___ Exercise passage ___
- Film poster
- Directed by: Monir Gheidi
- Written by: Monir Gheidi Milad Akbarnejad Ebrahim Amini
- Produced by: Mohammadreza Mansouri
- Starring: Niki Karimi Pantea Panahiha Fereshteh Hosseini Hoda Zeinolabedin Sadaf Asgari
- Cinematography: Saman Lotfian
- Edited by: Hamid Najafirad
- Music by: Sattar Oraki
- Production companies: Farabi Cinema Foundation Soureh Cinema Foundation
- Release date: February 1, 2022 (FIFF);
- Country: Iran
- Language: Persian

= Squad of Girls =

2022 Iranian film

Squad of Girls (Persian: دسته دختران, romanized: Dasteye Dokhtarân) is a 2022 Iranian war drama film directed by Monir Gheidi and written by Gheidi, Milad Akbarnejad and Ebrahim Amini. it revolves around the Battle of Khorramshahr of 1980. The film screened for the first time at the 40th Fajr Film Festival where it won an award, an honorary diploma and earned 5 nominations.
___ Data under study ___
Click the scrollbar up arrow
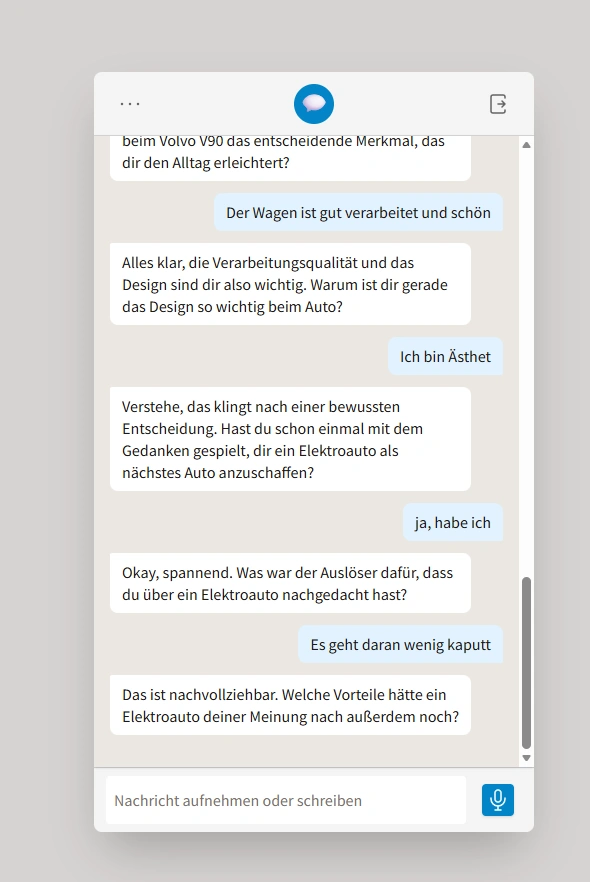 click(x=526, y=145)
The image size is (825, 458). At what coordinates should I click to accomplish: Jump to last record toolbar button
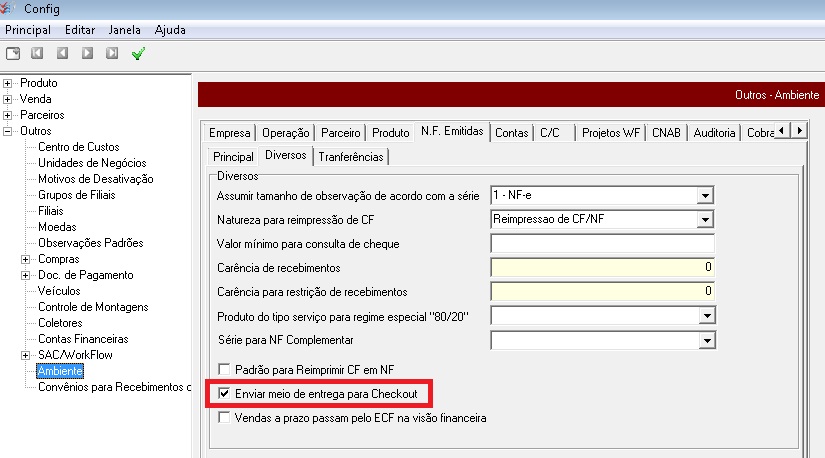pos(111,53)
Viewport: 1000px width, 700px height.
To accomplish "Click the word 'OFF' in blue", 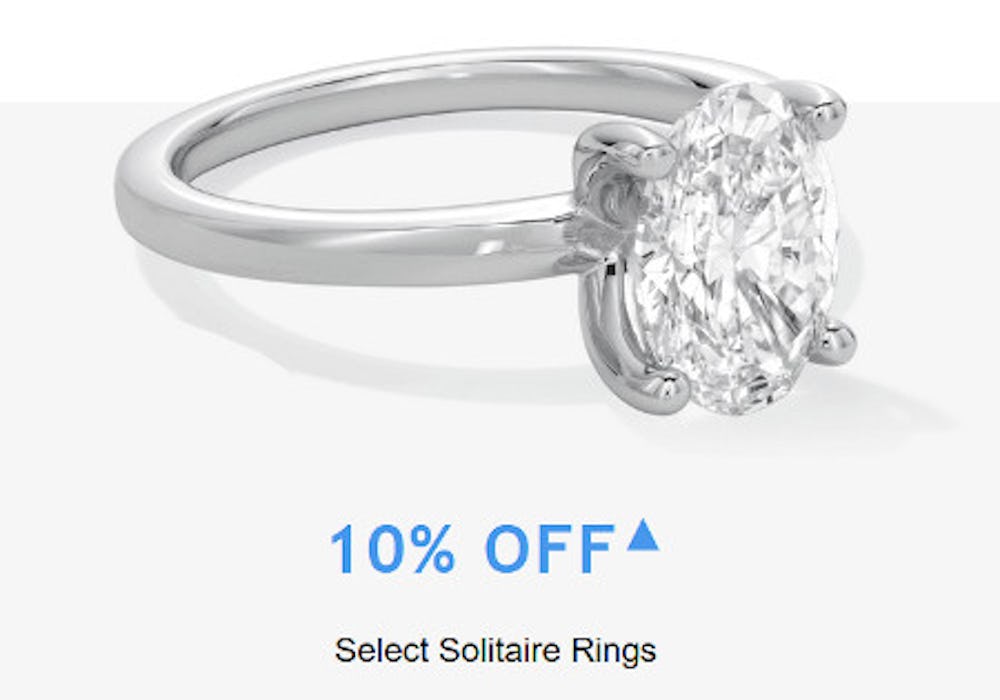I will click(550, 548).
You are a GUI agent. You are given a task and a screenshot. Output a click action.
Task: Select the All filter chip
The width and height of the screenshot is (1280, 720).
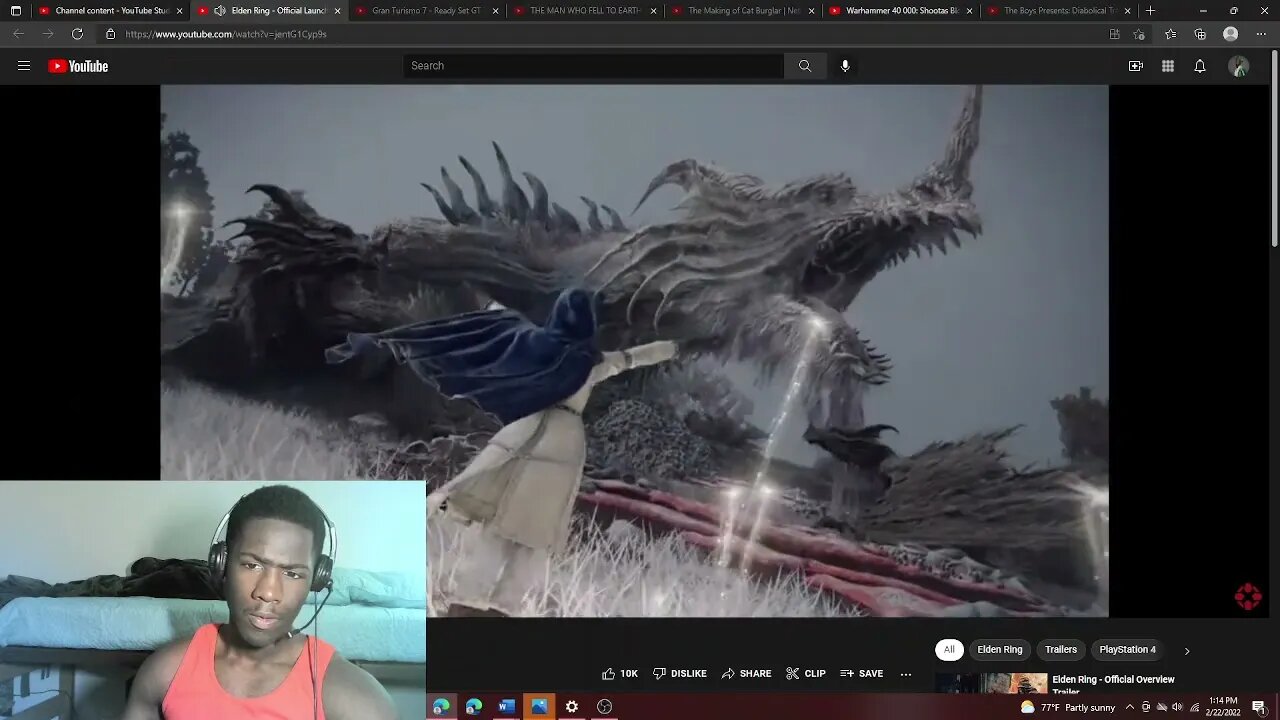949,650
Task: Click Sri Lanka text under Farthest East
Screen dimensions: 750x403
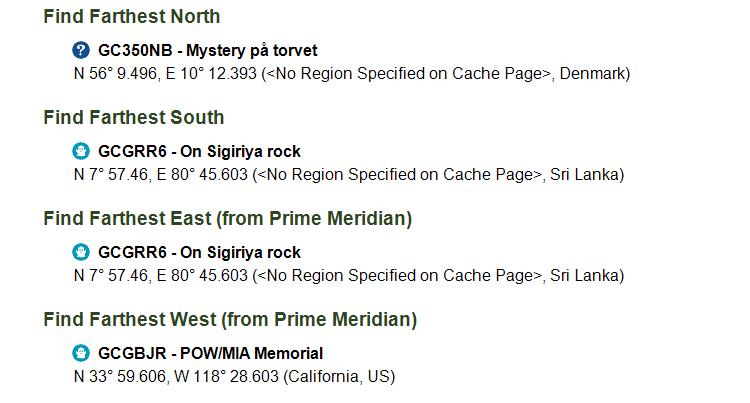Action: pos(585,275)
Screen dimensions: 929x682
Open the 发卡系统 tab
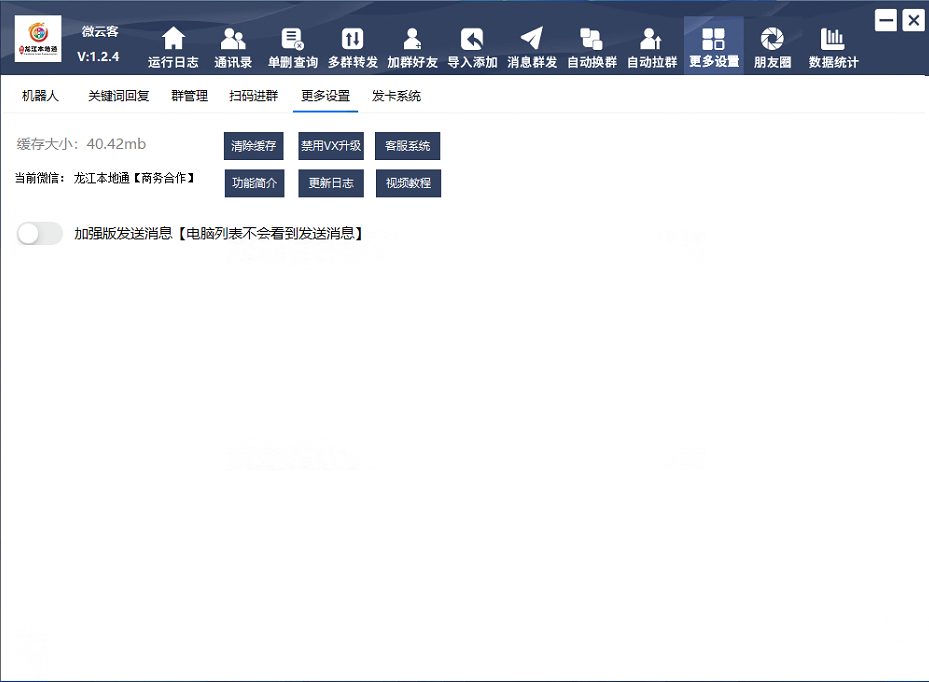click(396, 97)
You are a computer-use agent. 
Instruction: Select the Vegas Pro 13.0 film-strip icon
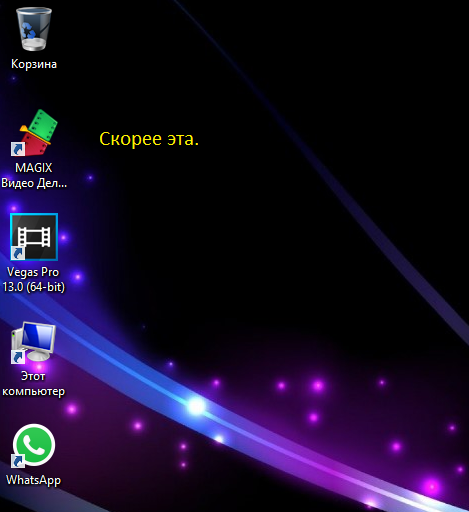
___
## Exercise instructions
a - Summarize the text on Squad of Girls in two sentences.
b - Set down the part of the text on Squad of Girls starting at "2022 Iranian film" and ending at "earned 5 nominations.".

## Answers for this exercise
a - Squad of Girls is a 2022 Iranian war drama film about the Battle of Khorramshahr of 1980, directed by Monir Gheidi and written by Gheidi, Milad Akbarnejad and Ebrahim Amini. It screened for the first time at the 40th Fajr Film Festival, where it won an award and earned five nominations.

b -
2022 Iranian film

Squad of Girls (Persian: دسته دختران, romanized: Dasteye Dokhtarân) is a 2022 Iranian war drama film directed by Monir Gheidi and written by Gheidi, Milad Akbarnejad and Ebrahim Amini. it revolves around the Battle of Khorramshahr of 1980. The film screened for the first time at the 40th Fajr Film Festival where it won an award, an honorary diploma and earned 5 nominations.